The required answer is every line of the data containing the word "cell".

______

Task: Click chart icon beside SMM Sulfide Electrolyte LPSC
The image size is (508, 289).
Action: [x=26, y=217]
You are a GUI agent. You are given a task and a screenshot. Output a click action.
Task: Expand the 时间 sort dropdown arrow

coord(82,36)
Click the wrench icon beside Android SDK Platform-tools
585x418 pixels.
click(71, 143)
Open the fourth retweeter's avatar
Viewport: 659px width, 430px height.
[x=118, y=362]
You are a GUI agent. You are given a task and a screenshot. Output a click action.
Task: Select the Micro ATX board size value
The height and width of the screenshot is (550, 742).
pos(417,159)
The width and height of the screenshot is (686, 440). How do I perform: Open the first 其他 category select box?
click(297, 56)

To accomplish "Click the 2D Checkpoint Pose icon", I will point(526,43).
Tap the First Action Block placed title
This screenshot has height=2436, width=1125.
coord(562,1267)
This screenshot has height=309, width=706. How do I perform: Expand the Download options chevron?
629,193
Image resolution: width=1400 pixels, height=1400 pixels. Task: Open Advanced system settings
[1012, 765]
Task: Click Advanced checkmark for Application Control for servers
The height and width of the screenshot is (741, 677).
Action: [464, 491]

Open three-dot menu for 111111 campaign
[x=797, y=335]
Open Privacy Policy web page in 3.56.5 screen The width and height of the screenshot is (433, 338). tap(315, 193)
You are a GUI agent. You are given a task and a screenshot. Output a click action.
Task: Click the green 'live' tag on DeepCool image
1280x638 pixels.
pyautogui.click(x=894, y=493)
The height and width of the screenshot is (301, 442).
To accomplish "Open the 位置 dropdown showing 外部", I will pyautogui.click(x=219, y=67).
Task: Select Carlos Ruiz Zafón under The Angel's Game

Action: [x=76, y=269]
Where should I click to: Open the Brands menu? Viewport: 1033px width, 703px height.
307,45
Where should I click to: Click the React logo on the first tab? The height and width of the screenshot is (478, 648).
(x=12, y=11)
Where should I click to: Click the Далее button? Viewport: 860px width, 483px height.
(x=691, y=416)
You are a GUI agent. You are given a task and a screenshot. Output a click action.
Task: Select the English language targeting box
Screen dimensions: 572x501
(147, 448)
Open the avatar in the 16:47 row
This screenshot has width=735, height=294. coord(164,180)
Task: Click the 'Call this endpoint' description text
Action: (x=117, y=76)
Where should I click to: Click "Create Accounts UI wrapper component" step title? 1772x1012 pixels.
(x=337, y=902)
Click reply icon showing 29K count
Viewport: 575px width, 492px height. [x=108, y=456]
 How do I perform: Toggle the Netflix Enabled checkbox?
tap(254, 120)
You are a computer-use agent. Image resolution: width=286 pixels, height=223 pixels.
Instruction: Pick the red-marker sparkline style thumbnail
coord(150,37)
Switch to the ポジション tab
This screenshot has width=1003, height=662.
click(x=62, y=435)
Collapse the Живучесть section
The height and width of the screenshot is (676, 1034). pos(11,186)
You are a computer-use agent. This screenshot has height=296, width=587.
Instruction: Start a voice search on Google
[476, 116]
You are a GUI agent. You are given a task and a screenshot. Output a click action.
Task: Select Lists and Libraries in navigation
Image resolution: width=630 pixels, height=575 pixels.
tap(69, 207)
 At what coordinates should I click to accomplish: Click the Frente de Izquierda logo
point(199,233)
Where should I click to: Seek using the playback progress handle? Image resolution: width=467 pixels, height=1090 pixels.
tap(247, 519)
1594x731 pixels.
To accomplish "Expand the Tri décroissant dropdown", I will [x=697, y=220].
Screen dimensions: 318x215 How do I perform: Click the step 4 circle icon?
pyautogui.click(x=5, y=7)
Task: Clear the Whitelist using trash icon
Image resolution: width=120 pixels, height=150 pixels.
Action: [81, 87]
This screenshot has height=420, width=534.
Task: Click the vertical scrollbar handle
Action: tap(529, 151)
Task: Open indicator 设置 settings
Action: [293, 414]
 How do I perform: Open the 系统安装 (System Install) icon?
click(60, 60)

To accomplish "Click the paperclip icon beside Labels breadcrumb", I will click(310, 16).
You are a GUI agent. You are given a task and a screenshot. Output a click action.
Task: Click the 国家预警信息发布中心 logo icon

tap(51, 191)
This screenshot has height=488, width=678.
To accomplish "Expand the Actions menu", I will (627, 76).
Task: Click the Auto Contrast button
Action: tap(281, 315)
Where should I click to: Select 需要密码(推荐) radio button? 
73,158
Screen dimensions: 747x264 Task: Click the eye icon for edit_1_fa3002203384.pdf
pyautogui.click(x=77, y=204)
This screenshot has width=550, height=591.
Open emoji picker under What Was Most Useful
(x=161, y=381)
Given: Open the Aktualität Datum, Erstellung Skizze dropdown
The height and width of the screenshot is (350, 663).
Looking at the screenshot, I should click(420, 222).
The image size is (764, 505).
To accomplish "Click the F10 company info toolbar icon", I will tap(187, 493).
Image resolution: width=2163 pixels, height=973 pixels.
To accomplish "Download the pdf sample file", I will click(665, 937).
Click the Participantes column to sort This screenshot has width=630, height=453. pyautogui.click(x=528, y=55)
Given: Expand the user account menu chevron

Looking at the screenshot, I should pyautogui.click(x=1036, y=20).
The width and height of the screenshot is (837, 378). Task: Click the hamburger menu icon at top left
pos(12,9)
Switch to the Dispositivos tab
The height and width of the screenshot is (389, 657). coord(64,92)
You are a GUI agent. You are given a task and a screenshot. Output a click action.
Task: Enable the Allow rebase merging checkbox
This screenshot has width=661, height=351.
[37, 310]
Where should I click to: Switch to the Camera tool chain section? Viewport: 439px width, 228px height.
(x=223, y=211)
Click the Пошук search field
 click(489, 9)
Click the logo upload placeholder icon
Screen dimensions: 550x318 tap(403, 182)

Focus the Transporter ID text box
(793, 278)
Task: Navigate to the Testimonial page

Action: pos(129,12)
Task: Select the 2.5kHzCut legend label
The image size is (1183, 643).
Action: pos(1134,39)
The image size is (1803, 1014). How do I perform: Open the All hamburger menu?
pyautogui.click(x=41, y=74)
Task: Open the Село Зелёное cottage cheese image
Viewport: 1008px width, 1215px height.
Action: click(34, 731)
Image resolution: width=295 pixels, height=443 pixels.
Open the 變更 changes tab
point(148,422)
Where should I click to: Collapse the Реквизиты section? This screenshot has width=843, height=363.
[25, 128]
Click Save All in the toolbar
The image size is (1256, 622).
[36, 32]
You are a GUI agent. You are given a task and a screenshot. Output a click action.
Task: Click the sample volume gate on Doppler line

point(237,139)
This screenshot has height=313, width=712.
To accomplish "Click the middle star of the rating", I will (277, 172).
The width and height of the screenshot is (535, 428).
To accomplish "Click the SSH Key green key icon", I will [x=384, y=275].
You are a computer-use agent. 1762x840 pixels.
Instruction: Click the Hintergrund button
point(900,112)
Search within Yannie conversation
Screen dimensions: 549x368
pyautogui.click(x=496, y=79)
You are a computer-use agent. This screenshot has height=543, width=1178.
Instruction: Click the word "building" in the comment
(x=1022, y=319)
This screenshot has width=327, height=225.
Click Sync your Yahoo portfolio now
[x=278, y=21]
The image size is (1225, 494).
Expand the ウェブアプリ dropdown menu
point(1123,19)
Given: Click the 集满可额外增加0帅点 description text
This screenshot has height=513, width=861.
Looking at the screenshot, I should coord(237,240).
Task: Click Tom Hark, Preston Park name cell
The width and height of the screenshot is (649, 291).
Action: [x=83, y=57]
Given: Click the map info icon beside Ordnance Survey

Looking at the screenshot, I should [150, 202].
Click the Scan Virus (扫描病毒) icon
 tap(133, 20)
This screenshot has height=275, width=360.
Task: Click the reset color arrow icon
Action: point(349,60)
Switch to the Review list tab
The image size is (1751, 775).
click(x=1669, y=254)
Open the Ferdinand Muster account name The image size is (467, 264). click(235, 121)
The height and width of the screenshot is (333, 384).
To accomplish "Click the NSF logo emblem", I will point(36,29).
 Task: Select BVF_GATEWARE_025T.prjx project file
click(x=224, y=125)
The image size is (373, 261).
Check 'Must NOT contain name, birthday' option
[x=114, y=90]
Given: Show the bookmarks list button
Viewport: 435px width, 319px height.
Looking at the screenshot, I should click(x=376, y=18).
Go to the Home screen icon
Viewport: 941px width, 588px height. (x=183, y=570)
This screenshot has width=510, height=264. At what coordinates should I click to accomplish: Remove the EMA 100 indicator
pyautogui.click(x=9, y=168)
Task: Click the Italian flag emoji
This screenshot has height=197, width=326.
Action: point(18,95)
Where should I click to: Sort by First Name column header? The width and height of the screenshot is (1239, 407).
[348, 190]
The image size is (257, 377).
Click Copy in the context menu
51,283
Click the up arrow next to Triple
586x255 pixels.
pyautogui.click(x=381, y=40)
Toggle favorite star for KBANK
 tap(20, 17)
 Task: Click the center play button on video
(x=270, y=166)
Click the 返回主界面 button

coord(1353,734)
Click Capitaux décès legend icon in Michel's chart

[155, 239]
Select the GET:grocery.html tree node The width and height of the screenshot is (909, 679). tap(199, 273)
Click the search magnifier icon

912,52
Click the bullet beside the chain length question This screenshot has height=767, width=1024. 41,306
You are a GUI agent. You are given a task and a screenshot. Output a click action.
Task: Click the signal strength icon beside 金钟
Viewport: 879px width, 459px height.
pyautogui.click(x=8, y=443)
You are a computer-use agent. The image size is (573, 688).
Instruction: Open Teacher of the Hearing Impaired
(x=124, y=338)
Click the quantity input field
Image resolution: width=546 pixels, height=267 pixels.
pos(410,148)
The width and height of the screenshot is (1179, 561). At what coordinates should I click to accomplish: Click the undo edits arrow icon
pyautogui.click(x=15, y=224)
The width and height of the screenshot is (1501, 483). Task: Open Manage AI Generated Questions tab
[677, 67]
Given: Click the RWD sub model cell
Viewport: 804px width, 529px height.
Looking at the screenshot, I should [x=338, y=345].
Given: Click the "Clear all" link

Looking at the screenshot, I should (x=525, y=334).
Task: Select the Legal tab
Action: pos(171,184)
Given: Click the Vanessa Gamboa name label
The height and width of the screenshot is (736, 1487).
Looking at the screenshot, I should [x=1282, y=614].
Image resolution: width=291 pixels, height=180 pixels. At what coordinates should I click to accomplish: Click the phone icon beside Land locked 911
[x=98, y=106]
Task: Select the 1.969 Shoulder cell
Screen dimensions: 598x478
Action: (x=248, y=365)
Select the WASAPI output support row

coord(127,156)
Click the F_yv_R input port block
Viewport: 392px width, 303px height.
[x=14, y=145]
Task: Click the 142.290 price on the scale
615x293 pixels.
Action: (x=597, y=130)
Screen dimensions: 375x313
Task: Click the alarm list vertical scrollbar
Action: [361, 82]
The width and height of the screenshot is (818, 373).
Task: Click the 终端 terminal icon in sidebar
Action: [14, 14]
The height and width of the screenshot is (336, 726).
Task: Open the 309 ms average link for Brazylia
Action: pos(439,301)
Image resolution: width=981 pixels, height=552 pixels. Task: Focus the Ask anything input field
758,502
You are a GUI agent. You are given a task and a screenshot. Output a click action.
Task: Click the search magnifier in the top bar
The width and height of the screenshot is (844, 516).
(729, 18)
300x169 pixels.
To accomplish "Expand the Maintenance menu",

______

**The completed task**
Task: Click Tom Hark, Preston Park name cell
Given: Click the RWD sub model cell
Task: Select the 1.969 Shoulder cell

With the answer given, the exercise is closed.